YOUR OBJECTIVE:
What's wanted is a faithful retyping of every entry, pictures excluded.

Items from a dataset

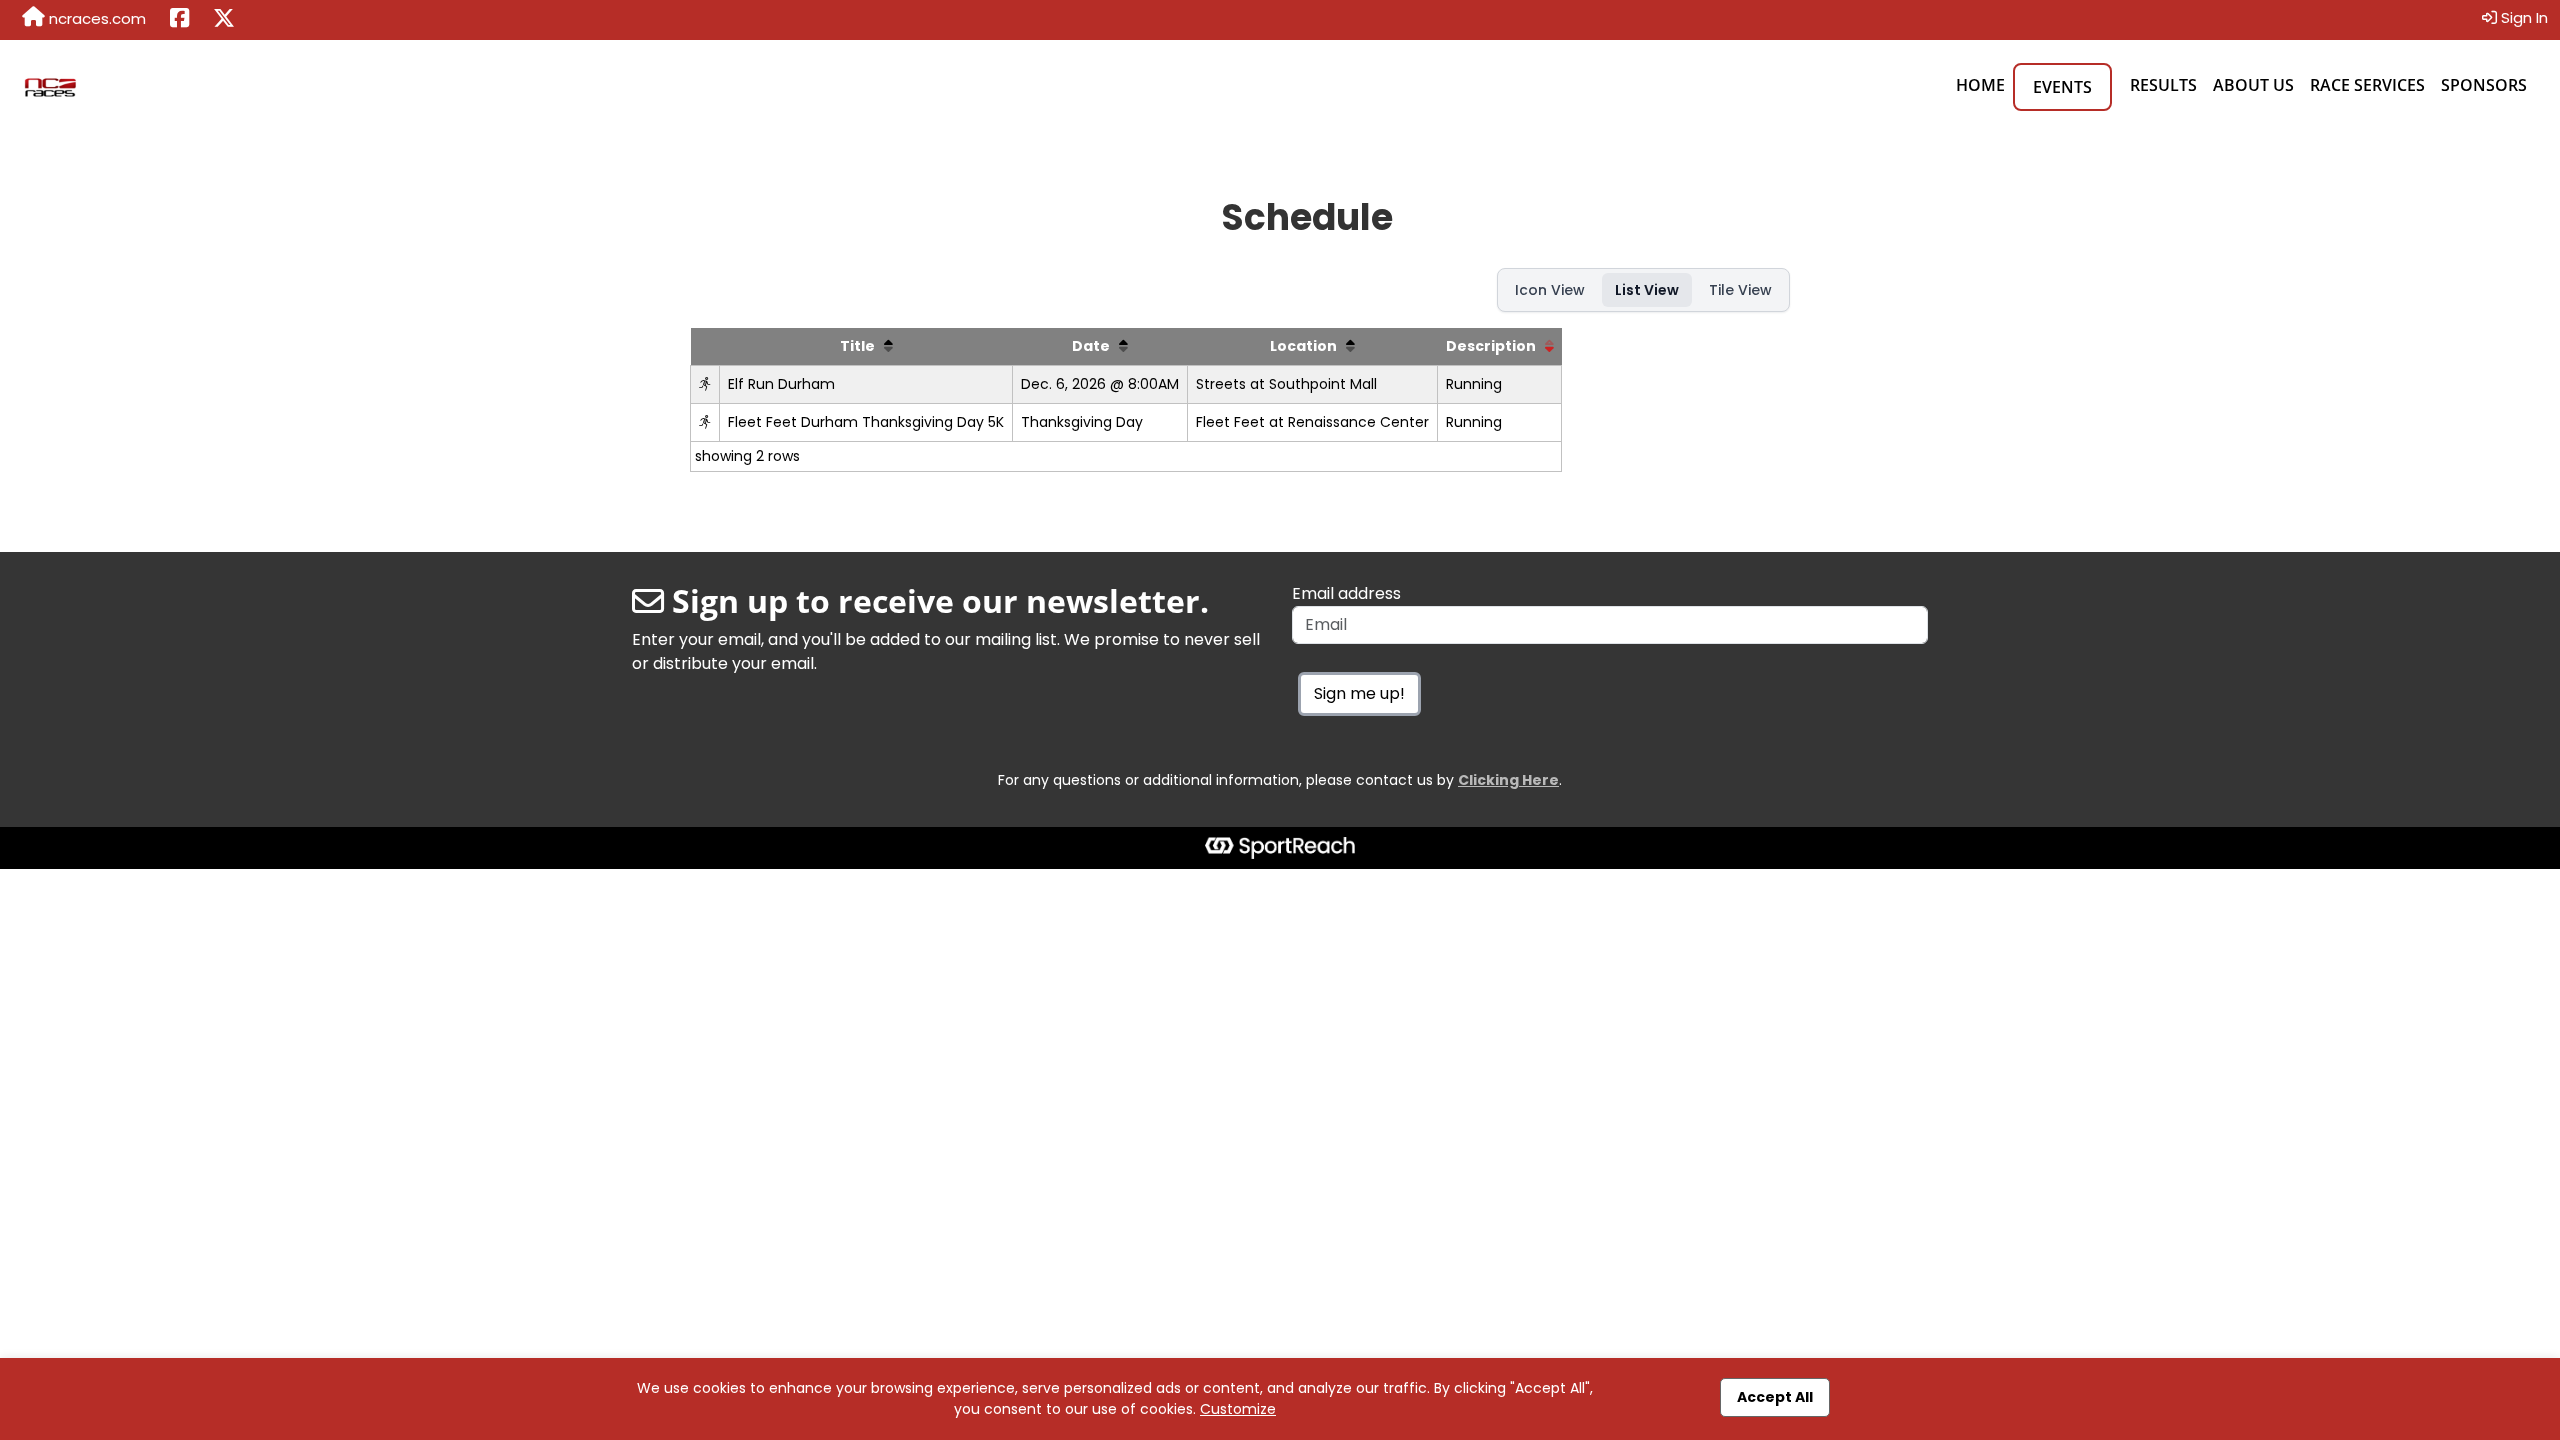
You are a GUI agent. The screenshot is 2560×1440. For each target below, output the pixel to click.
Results (2163, 85)
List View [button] (1647, 290)
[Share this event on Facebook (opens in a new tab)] (179, 20)
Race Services (2367, 85)
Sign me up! (1359, 693)
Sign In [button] (2522, 17)
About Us (2253, 85)
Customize (1238, 1409)
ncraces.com (95, 18)
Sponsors (2484, 85)
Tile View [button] (1740, 290)
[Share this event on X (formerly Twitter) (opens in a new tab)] (224, 20)
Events (2062, 87)
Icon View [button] (1550, 290)
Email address (1346, 593)
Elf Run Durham (781, 384)
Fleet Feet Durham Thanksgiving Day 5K (866, 422)
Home (1980, 85)
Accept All (1775, 1397)
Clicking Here (1508, 780)
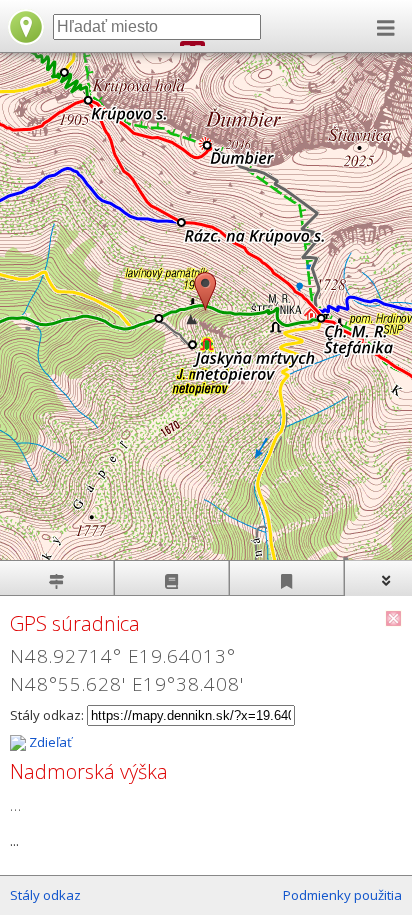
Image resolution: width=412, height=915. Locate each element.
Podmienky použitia (342, 895)
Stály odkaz (45, 895)
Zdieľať (49, 742)
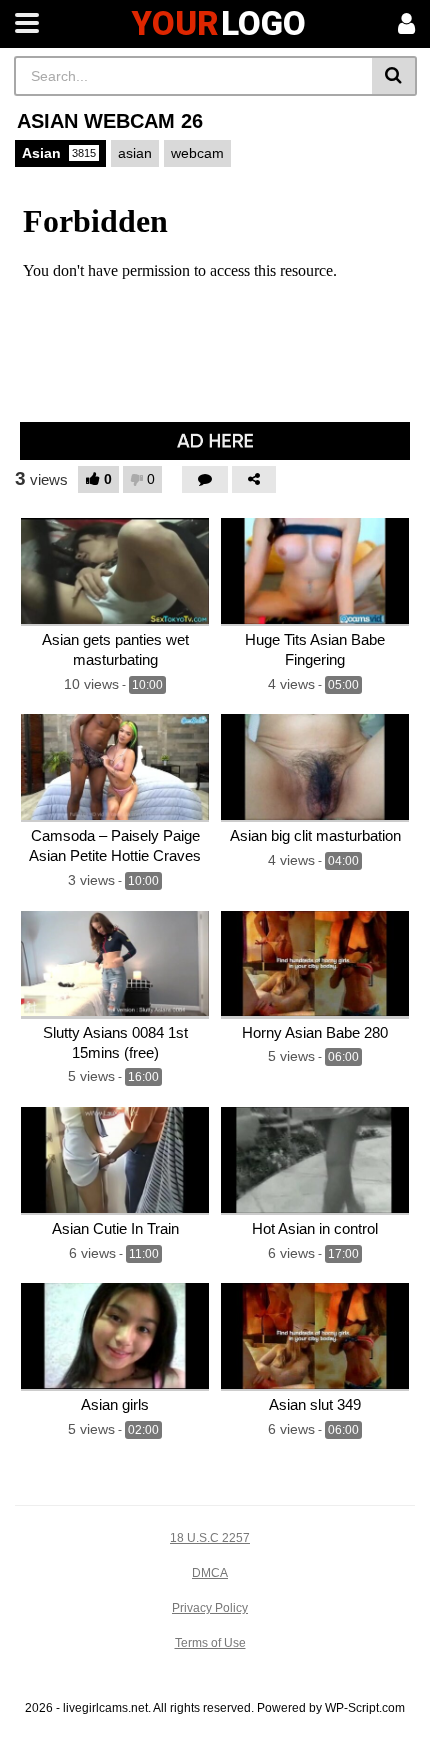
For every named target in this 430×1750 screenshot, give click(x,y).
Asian (59, 153)
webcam (197, 153)
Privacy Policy (210, 1608)
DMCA (210, 1573)
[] (394, 76)
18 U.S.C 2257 (210, 1538)
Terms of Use (210, 1643)
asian (135, 153)
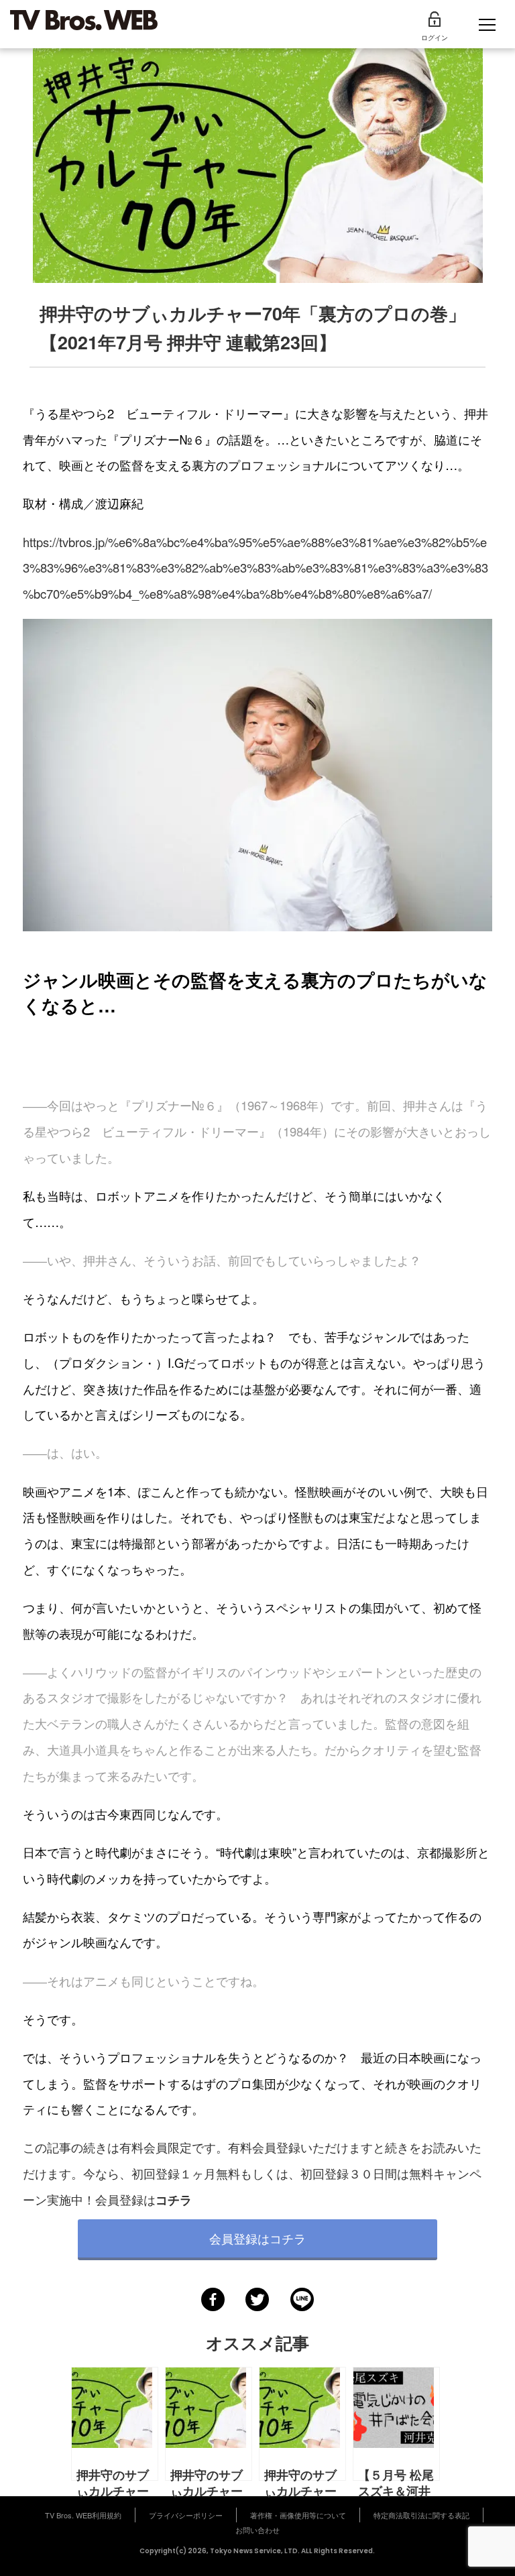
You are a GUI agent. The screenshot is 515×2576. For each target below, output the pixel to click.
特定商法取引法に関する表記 (421, 2515)
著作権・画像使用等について (298, 2515)
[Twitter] (257, 2299)
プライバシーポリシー (186, 2515)
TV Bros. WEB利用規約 (83, 2515)
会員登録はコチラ (257, 2238)
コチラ (174, 2199)
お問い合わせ (257, 2529)
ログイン (434, 37)
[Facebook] (213, 2299)
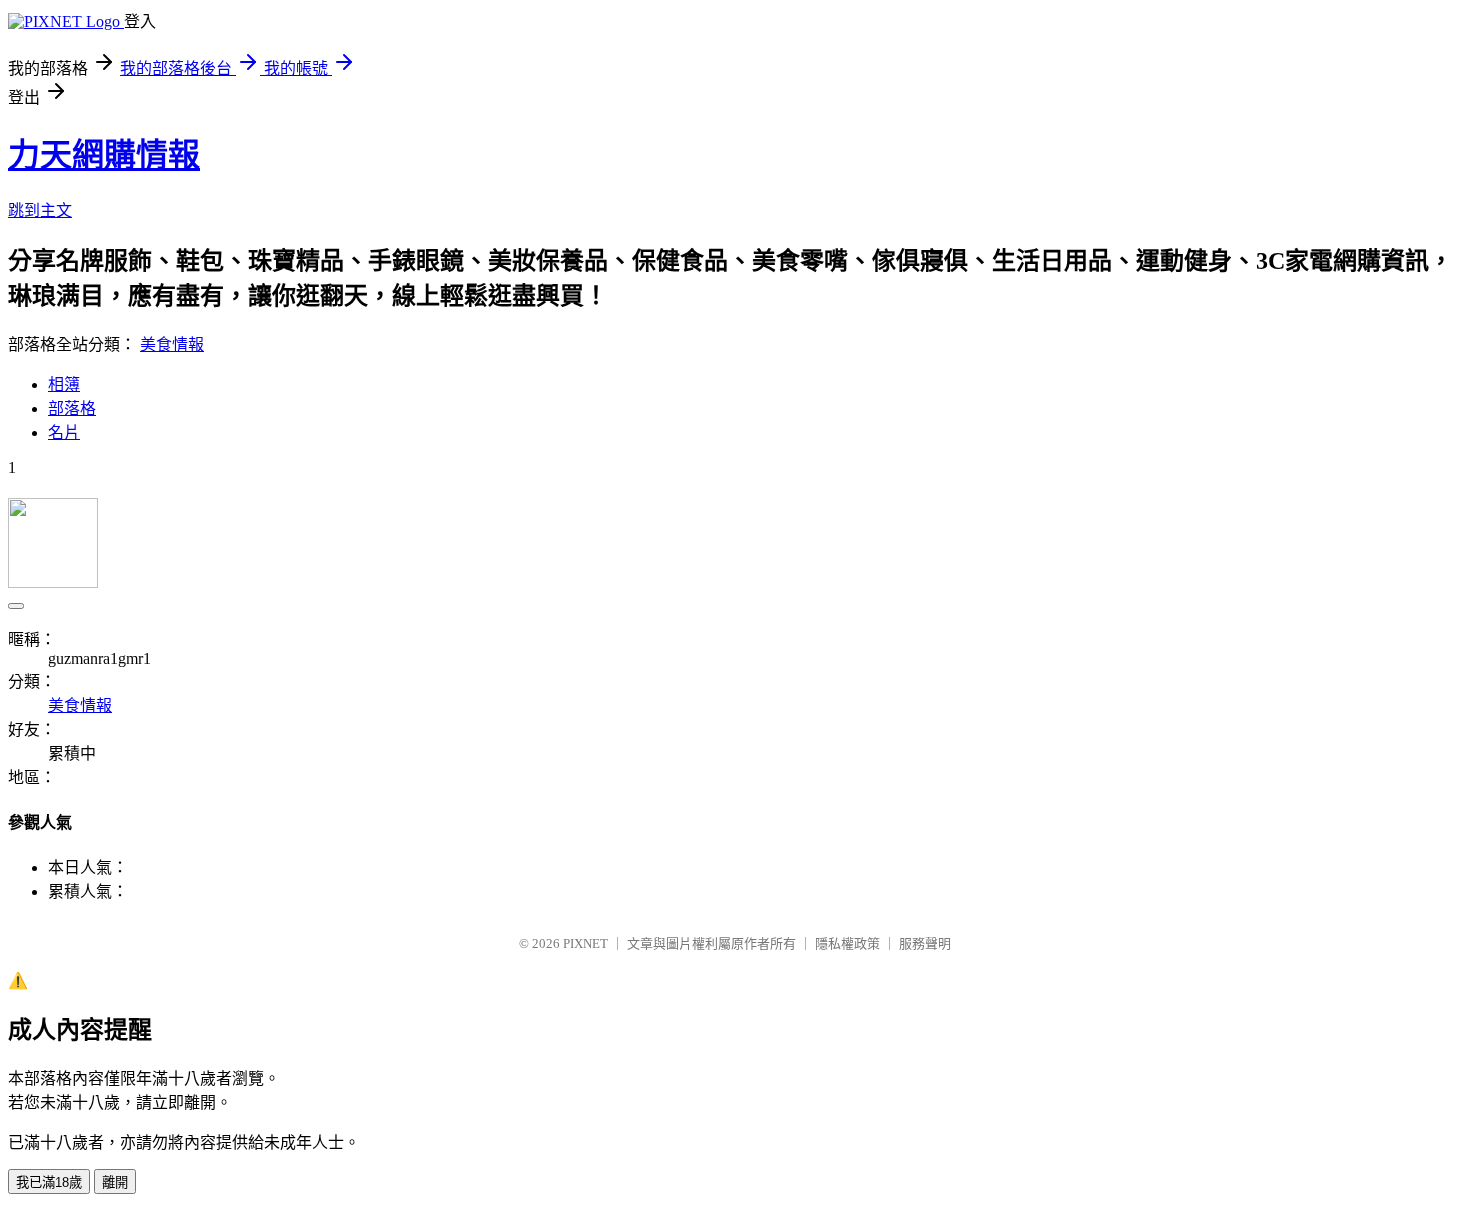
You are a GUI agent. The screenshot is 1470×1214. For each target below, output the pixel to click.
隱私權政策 (847, 943)
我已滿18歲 (49, 1182)
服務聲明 (925, 943)
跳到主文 (40, 210)
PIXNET (585, 943)
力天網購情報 (104, 155)
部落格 (72, 408)
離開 (115, 1182)
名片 (64, 432)
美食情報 (172, 344)
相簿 (64, 384)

ANSWER SPACE:
You are a GUI agent. The screenshot is 2560×1440. For each target below, output the pixel to click.
Results (2163, 85)
List View [button] (1647, 290)
[Share this event on Facebook (opens in a new tab)] (179, 20)
Race Services (2367, 85)
Sign me up! (1359, 693)
Sign In [button] (2522, 17)
About Us (2253, 85)
Customize (1238, 1409)
ncraces.com (95, 18)
Sponsors (2484, 85)
Tile View [button] (1740, 290)
[Share this event on X (formerly Twitter) (opens in a new tab)] (224, 20)
Events (2062, 87)
Icon View [button] (1550, 290)
Email address (1346, 593)
Elf Run Durham (781, 384)
Fleet Feet Durham Thanksgiving Day 5K (866, 422)
Home (1980, 85)
Accept All (1775, 1397)
Clicking Here (1508, 780)
Image resolution: width=412, height=915. Locate each element.
Podmienky použitia (342, 895)
Stály odkaz (45, 895)
Zdieľať (49, 742)
For every named target in this 430×1750 screenshot, give click(x,y).
Asian (59, 153)
webcam (197, 153)
Privacy Policy (210, 1608)
DMCA (210, 1573)
[] (394, 76)
18 U.S.C 2257 (210, 1538)
Terms of Use (210, 1643)
asian (135, 153)
You are a GUI agent. The screenshot is 515×2576. For each target below, output the pixel to click.
特定商法取引法に関する表記 (421, 2515)
著作権・画像使用等について (298, 2515)
[Twitter] (257, 2299)
プライバシーポリシー (186, 2515)
TV Bros. WEB利用規約 (83, 2515)
会員登録はコチラ (257, 2238)
コチラ (174, 2199)
お問い合わせ (257, 2529)
ログイン (434, 37)
[Facebook] (213, 2299)
You are a GUI agent. The screenshot is 1470×1214. For each target below, output the pixel to click.
隱私權政策 (847, 943)
我已滿18歲 (49, 1182)
服務聲明 (925, 943)
跳到主文 (40, 210)
PIXNET (585, 943)
力天網購情報 (104, 155)
部落格 (72, 408)
離開 (115, 1182)
名片 (64, 432)
美食情報 (172, 344)
相簿 (64, 384)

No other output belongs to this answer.